» TASK STATEMENT
Reproduce verbatim the stretch of the items that starts with the line containing "coordinates (1020, 14)." and ends with the line containing "center [784, 17].", including both of those lines.

(Records)

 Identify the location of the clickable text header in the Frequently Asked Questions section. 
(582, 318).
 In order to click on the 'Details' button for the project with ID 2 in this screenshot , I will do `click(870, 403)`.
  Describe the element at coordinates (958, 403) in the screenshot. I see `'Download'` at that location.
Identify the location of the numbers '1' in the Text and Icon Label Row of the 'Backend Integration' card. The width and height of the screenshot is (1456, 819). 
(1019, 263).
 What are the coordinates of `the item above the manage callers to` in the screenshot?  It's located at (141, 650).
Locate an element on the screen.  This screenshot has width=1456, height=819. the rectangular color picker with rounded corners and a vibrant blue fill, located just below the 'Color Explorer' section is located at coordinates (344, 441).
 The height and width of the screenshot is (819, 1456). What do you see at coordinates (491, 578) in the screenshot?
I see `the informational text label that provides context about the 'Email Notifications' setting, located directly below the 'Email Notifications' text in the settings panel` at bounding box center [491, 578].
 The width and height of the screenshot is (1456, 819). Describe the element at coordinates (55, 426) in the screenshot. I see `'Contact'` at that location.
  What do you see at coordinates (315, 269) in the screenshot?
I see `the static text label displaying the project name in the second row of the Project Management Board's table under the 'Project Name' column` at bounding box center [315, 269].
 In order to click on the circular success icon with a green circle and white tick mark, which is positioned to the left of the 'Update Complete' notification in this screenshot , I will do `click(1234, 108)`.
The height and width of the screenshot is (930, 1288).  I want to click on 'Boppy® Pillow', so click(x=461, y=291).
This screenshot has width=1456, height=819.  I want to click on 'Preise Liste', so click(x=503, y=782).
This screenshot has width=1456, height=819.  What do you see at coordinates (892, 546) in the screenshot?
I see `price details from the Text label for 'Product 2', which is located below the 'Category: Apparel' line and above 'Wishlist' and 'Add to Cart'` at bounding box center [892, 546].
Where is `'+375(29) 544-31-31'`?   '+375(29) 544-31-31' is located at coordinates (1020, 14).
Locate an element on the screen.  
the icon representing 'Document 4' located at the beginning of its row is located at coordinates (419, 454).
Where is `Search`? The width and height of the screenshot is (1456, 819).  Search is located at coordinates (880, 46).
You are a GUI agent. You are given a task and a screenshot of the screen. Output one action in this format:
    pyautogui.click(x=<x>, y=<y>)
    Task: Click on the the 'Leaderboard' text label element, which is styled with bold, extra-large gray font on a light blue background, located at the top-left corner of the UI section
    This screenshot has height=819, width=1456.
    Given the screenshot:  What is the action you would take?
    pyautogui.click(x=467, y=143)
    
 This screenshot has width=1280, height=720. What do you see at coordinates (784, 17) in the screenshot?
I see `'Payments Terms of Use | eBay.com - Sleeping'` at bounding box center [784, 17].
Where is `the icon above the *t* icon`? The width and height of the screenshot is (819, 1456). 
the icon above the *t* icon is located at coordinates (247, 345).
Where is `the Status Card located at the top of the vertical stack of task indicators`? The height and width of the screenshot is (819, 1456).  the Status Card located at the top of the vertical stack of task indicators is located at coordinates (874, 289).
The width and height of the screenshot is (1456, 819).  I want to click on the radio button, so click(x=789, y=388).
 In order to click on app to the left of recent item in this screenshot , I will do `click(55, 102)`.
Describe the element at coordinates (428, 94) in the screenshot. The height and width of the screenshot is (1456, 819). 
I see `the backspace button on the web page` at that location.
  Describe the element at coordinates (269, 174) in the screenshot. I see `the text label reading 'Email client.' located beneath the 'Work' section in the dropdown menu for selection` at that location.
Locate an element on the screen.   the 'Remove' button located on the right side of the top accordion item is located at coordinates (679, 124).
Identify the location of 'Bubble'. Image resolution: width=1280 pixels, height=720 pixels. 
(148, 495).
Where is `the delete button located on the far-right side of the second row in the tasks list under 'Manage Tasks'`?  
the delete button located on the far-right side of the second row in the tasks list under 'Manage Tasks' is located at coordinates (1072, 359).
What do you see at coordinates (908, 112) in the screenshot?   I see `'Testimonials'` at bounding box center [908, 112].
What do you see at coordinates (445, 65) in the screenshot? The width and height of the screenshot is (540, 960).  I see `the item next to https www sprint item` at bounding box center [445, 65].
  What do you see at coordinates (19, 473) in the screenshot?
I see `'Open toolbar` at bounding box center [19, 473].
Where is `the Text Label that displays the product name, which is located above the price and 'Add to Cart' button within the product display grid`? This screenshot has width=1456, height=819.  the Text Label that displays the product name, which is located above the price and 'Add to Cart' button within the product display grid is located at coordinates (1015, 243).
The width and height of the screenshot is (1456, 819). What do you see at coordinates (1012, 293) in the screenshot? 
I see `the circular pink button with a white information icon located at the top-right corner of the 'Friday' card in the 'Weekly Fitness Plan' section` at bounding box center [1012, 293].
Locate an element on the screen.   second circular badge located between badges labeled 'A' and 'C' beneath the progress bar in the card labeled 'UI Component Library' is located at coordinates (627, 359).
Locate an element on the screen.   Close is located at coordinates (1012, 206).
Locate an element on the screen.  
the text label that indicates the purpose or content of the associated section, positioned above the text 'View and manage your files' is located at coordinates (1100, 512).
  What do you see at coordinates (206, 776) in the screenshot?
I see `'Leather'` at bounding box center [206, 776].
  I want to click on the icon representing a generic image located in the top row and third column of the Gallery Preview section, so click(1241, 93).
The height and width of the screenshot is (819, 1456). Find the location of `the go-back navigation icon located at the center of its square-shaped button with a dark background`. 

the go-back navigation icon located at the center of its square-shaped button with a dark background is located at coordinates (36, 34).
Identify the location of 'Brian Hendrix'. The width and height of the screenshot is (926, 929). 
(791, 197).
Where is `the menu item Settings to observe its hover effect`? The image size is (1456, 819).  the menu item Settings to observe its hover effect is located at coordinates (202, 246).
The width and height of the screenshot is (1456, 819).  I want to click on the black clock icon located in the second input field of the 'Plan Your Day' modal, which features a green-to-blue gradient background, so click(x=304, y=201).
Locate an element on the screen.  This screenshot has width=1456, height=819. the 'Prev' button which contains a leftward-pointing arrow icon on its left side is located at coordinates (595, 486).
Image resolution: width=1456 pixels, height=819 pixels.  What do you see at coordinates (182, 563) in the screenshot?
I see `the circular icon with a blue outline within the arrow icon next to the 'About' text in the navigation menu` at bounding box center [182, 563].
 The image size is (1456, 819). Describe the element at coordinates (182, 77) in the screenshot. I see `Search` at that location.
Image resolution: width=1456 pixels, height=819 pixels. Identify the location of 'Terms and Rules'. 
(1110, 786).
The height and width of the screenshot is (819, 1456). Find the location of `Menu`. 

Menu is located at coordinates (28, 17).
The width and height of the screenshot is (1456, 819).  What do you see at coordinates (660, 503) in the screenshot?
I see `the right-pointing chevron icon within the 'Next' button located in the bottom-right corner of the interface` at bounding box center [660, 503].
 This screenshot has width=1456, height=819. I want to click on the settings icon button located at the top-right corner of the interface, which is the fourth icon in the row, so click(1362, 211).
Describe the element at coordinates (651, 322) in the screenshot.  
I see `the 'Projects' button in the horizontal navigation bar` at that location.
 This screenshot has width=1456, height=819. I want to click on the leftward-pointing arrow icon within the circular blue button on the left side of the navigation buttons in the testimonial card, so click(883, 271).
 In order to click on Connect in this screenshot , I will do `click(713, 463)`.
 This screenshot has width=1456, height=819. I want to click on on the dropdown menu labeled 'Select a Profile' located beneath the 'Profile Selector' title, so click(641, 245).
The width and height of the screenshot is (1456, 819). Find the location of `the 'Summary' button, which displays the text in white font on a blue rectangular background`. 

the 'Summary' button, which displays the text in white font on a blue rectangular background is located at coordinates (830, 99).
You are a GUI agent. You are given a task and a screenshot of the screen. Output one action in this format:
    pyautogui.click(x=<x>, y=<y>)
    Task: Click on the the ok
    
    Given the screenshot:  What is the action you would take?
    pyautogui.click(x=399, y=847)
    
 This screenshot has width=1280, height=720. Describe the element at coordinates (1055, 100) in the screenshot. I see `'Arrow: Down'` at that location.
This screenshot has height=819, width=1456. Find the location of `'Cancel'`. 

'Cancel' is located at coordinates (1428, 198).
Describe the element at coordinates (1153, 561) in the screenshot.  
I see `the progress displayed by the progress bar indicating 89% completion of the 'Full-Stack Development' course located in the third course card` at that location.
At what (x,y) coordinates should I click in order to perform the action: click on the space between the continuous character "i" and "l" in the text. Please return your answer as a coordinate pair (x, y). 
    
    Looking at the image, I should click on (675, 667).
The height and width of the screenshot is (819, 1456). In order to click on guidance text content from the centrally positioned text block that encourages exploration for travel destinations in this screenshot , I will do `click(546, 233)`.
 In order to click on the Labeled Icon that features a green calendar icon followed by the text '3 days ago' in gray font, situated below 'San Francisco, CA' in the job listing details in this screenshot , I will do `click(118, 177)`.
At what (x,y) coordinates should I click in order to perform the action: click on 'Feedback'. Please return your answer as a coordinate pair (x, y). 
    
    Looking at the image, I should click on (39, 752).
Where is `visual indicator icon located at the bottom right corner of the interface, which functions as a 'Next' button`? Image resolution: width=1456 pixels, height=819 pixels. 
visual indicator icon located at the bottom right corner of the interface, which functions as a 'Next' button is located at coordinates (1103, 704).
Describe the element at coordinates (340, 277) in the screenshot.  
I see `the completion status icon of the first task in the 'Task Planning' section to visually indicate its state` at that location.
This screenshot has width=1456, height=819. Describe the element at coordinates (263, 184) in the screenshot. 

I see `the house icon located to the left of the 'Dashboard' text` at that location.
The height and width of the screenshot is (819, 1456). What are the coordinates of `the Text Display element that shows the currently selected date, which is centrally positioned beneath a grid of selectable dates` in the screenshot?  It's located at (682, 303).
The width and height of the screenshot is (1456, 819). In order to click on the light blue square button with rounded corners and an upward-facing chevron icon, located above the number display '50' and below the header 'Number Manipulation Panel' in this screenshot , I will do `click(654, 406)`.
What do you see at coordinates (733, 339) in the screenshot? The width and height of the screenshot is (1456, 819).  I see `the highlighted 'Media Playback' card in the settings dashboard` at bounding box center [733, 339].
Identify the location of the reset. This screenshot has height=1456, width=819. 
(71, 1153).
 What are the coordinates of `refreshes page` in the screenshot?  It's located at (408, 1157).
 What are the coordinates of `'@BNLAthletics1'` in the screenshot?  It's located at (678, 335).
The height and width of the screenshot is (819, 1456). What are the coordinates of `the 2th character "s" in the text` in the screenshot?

» FULL RESPONSE
Where is `'+375(29) 544-31-31'`?   '+375(29) 544-31-31' is located at coordinates (1020, 14).
Locate an element on the screen.  
the icon representing 'Document 4' located at the beginning of its row is located at coordinates (419, 454).
Where is `Search`? The width and height of the screenshot is (1456, 819).  Search is located at coordinates (880, 46).
You are a GUI agent. You are given a task and a screenshot of the screen. Output one action in this format:
    pyautogui.click(x=<x>, y=<y>)
    Task: Click on the the 'Leaderboard' text label element, which is styled with bold, extra-large gray font on a light blue background, located at the top-left corner of the UI section
    This screenshot has height=819, width=1456.
    Given the screenshot:  What is the action you would take?
    pyautogui.click(x=467, y=143)
    
 This screenshot has width=1280, height=720. What do you see at coordinates (784, 17) in the screenshot?
I see `'Payments Terms of Use | eBay.com - Sleeping'` at bounding box center [784, 17].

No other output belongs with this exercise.